* [ACTIVITY]
Begin your transcription at the line containing "At what coordinates" and continue it, word for word, to the final line below. Include only those lines and skip the pictures.

DATASET RECORDS Block Start

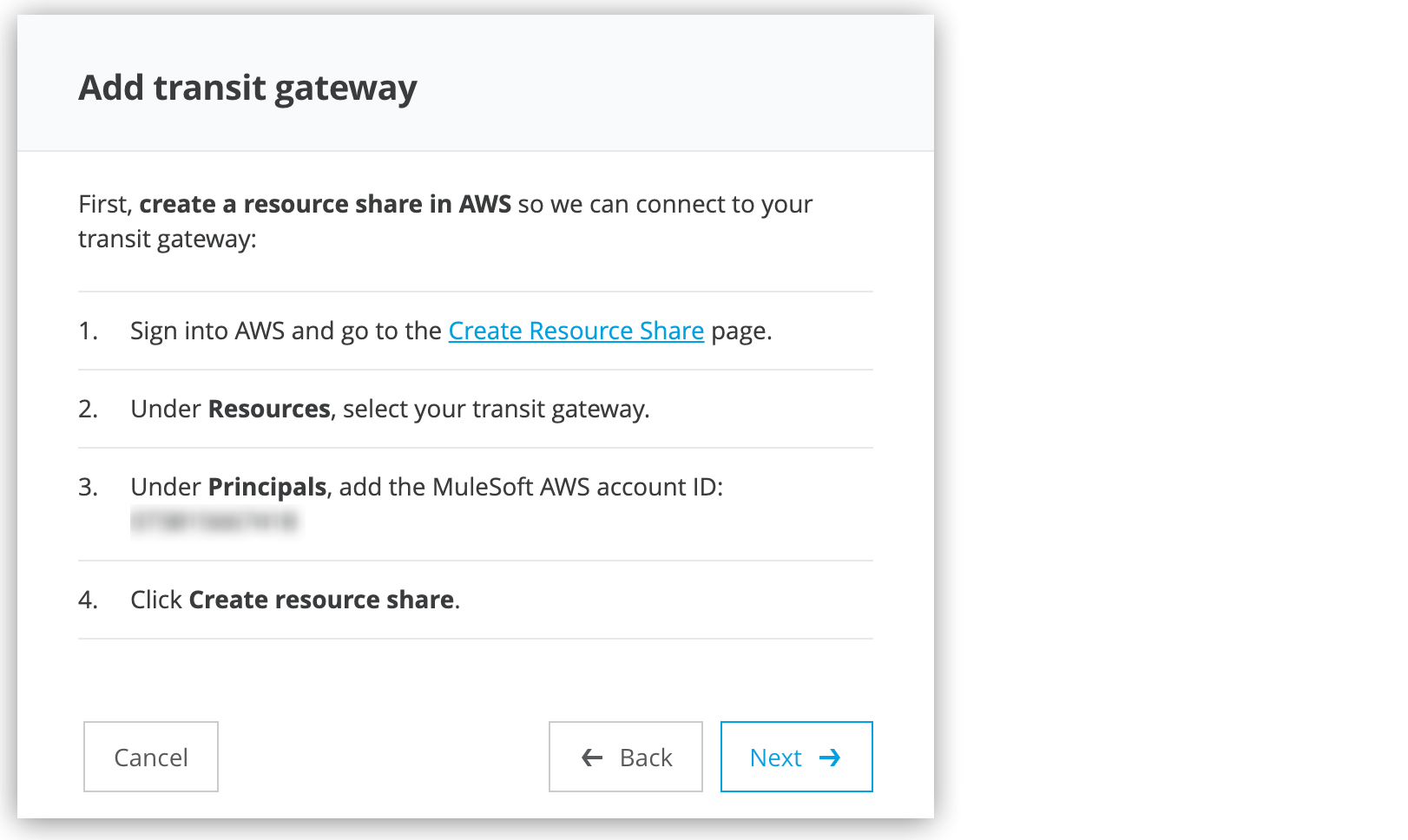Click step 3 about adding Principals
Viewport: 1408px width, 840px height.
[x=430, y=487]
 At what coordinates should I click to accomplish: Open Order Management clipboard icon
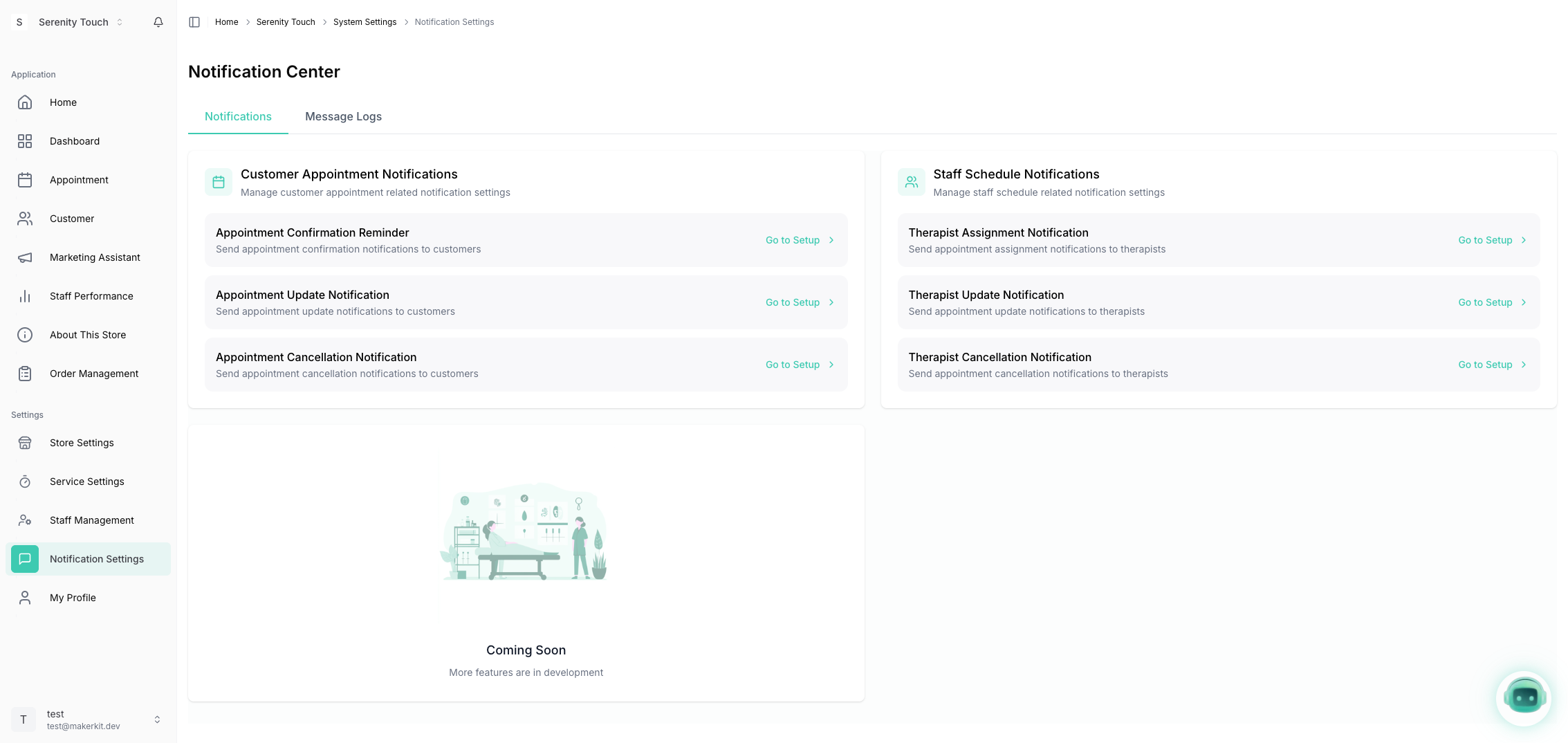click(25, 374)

DATASET RECORDS Block End

* [SOLUTION]
 At what coordinates should I click to accomplish: Open Order Management clipboard icon
click(25, 374)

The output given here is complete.